● Records
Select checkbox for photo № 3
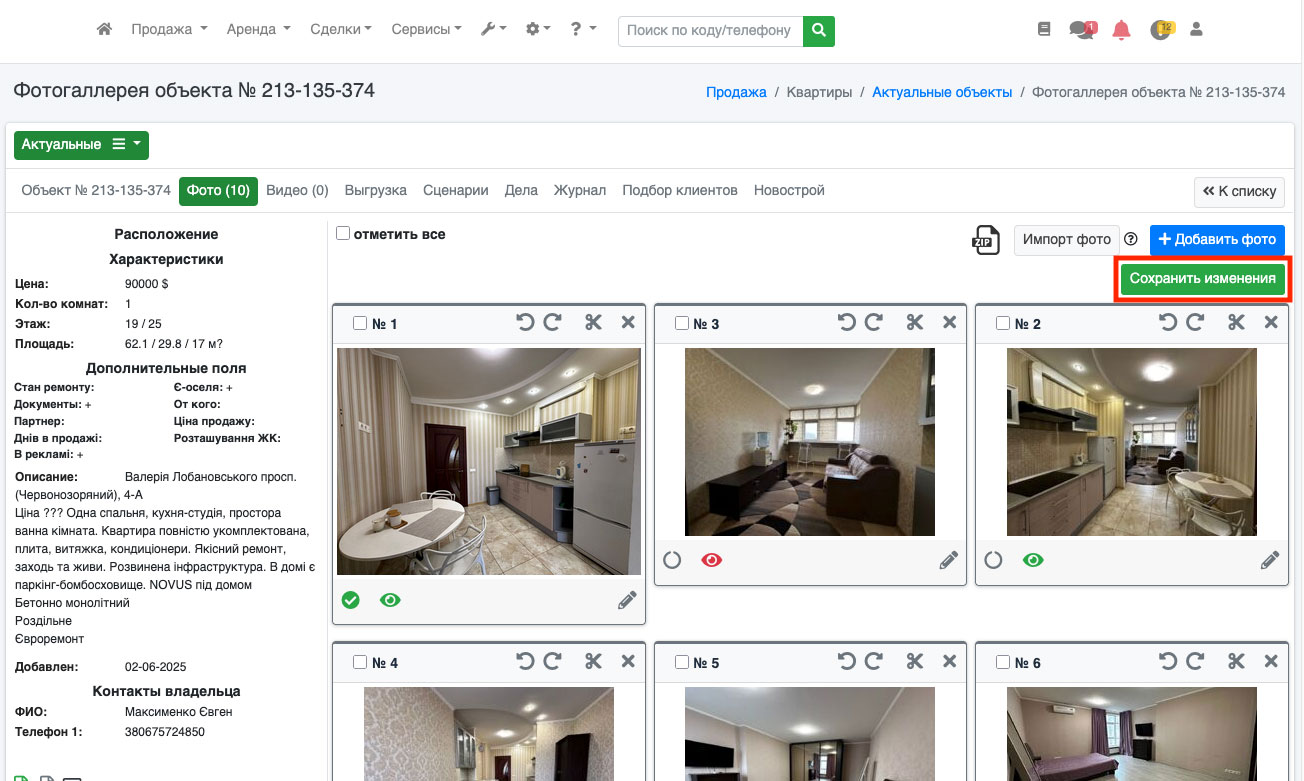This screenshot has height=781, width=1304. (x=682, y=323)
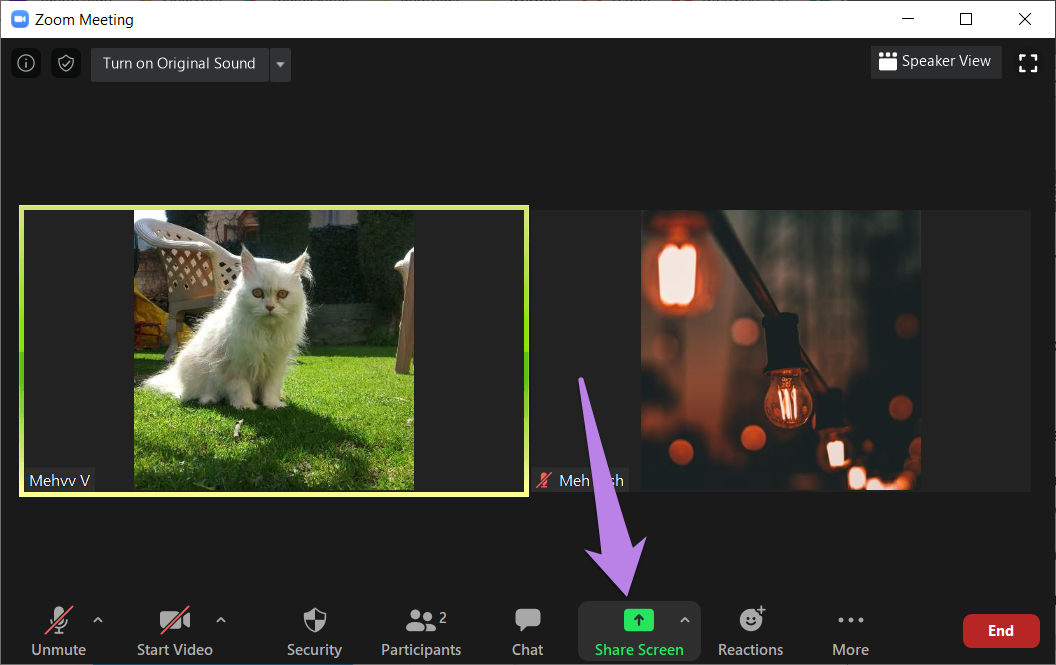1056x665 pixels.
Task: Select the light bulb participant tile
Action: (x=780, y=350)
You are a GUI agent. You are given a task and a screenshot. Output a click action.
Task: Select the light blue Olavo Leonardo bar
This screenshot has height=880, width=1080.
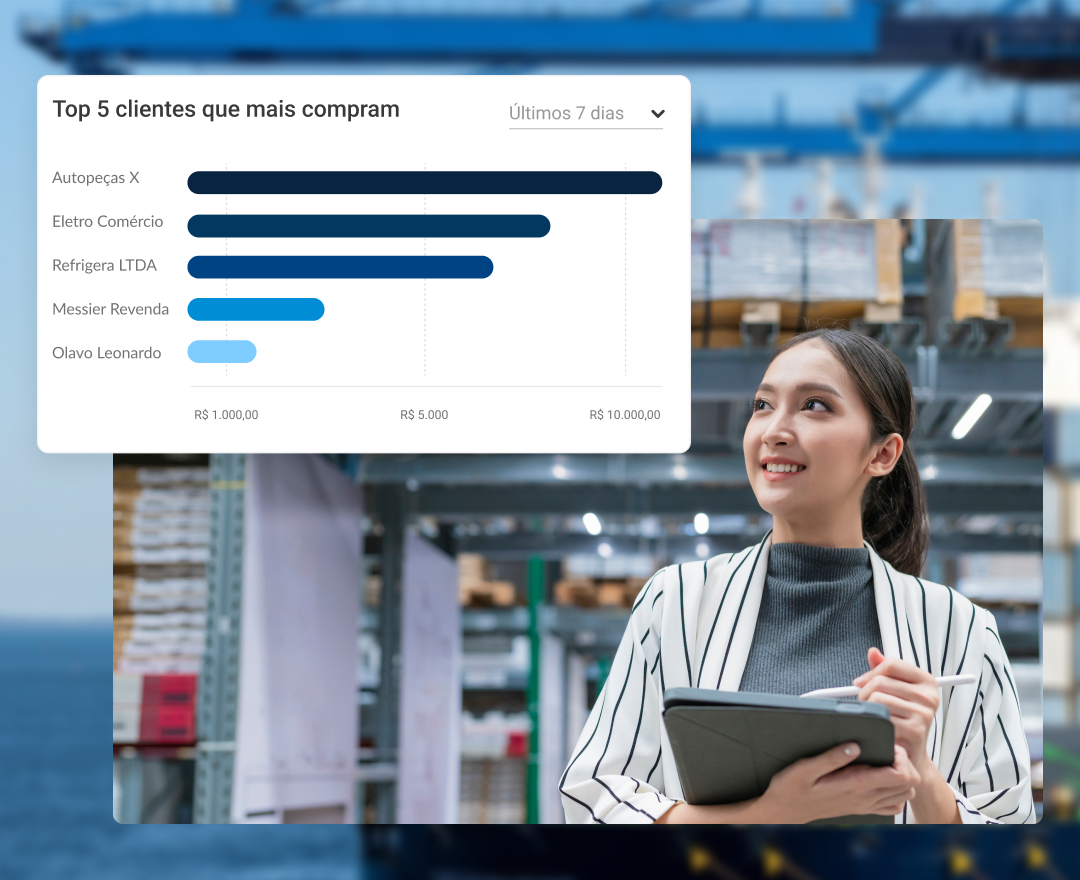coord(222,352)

● Your assignment
Nothing but the pictures is to be left out; repeat the data exactly.

● Output
Select checkbox for photo № 3
This screenshot has height=781, width=1304. (x=682, y=323)
1056x665 pixels.
Task: Select the light bulb participant tile
Action: (x=780, y=350)
You are a GUI agent. You are given a task and a screenshot. Output a click action.
Task: Select the light blue Olavo Leonardo bar
This screenshot has height=880, width=1080.
coord(222,352)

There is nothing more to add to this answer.